La Cour de justice de l’Union européenne, par une décision rendue le 6 octobre 2025, se prononce sur l’articulation entre fiscalité directe et libertés fondamentales. Une société résidente d’un État membre contestait l’impossibilité d’imputer les impôts acquittés par des filiales établies dans des États tiers sur ses propres obligations fiscales nationales. Les dividendes perçus étaient exonérés d’impôt localement car ils provenaient de participations directes représentant plus de dix pour cent du capital de la société distributrice. Le litige s’est élevé devant les juridictions nationales avant d’aboutir à une question préjudicielle portant sur la conformité de ce dispositif au droit de l’Union. La question posée aux juges de Luxembourg visait à déterminer si la différence de traitement entre dividendes nationaux et étrangers constituait une entrave injustifiée. La Cour affirme que la méthode de l’exonération demeure compatible avec les articles 63 et 65 du Traité sur le fonctionnement de l’Union européenne.
I. La consécration du libre choix de la méthode d’élimination de la double imposition
A. L’application des principes de liberté de circulation des capitaux
Le cadre juridique de l’analyse repose sur la libre circulation des capitaux dont le champ d’application couvre les relations financières avec les États tiers. La Cour souligne que la situation « doit être appréciée au regard des articles 63 TFUE et 65 TFUE » dès lors que les participations sont significatives. L’exclusion de la liberté d’établissement au profit de la circulation des capitaux permet d’étendre la protection européenne aux investissements réalisés hors de l’Union. Le juge vérifie si la réglementation nationale crée une discrimination en interdisant l’imputation des taxes étrangères pour des dividendes pourtant exonérés au niveau national. L’analyse se concentre sur l’effet restrictif potentiel d’une mesure qui dissuaderait les entreprises de placer leurs capitaux dans des filiales situées à l’étranger.

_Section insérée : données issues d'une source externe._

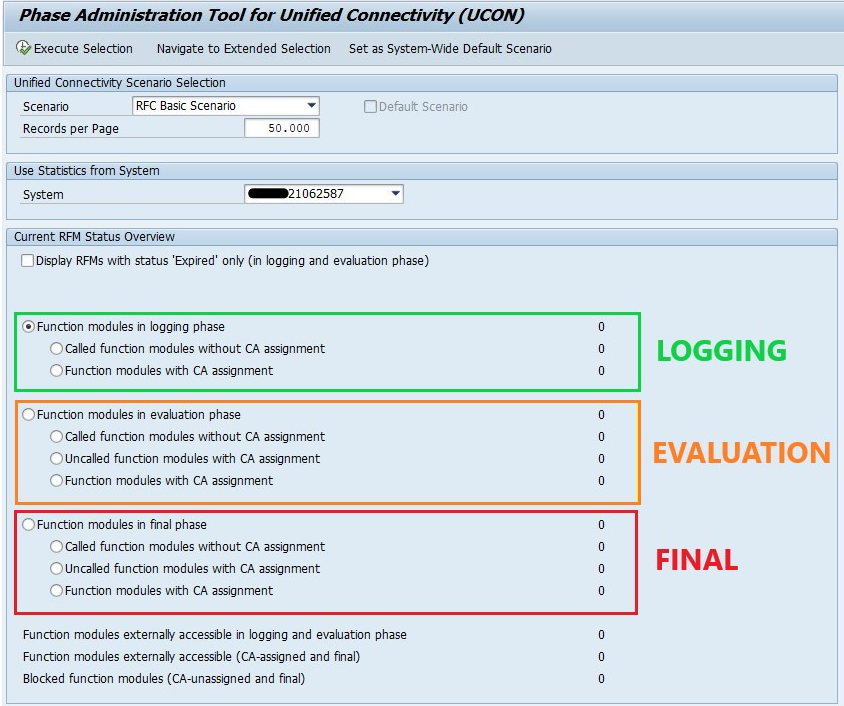Viewport: 844px width, 706px height.
Task: Expand the scenario selection combo box arrow
Action: (311, 105)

B. La licéité de la distinction entre les mécanismes fiscaux
Le droit de l’Union n’impose pas aux États membres d’adopter une méthode unique pour prévenir la double imposition économique des bénéfices distribués par les sociétés. La décision confirme que le traité « ne s’oppose pas à l’application de la méthode d’exonération aux dividendes distribués par des sociétés résidentes d’autres États membres ». La liberté de choix entre l’imputation et l’exonération appartient souverainement au législateur national sous réserve du respect du principe de non-discrimination. Le fait d’appliquer l’imputation pour les dividendes d’origine nationale et l’exonération pour ceux d’origine étrangère ne constitue pas en soi une violation caractérisée. Cette dualité technique répond à des objectifs de cohérence fiscale interne tout en évitant que la même charge ne pèse deux fois sur le contribuable.
II. La portée du traitement différencié des dividendes en cas de situation déficitaire
A. La reconnaissance de l’équivalence fonctionnelle des méthodes employées
L’argumentation du requérant reposait sur l’avantage de trésorerie procuré par la méthode d’imputation lorsque la société bénéficiaire des dividendes enregistre des pertes nettes. Dans cette configuration précise, l’imputation permet d’obtenir le remboursement total ou partiel de l’impôt versé par la société distributrice sur le territoire de l’État membre. La Cour rejette l’idée qu’un tel avantage doive impérativement être transposé aux dividendes provenant d’autres États ou de pays tiers par le biais d’un remboursement. La méthode d’exonération neutralise la charge fiscale de manière abstraite sans tenir compte de la situation bénéficiaire ou déficitaire globale de l’entité qui perçoit les revenus. Cette approche garantit une neutralité fiscale suffisante au regard des exigences posées par l’article 63 du traité relatif à la libre circulation des capitaux.
B. L’absence d’obligation de remboursement systématique des impôts étrangers
La solution retenue limite strictement les obligations de l’État de résidence quant à la prise en compte des prélèvements fiscaux opérés par d’autres autorités souveraines. La méthode de l’imputation conduit certes à ce que « l’impôt versé par la société distributrice résidente soit totalement ou partiellement remboursé » en cas de résultats négatifs. Toutefois, cette particularité technique ne rend pas la méthode de l’exonération discriminatoire même si elle ne permet aucun remboursement des taxes acquittées en dehors des frontières. Le juge européen privilégie une interprétation stricte de l’égalité de traitement en admettant que les deux méthodes parviennent à un résultat de neutralisation globalement équivalent. Cette jurisprudence sécurise les systèmes fiscaux nationaux en évitant qu’ils ne deviennent les garants financiers des impôts payés dans des juridictions fiscales tierces ou étrangères.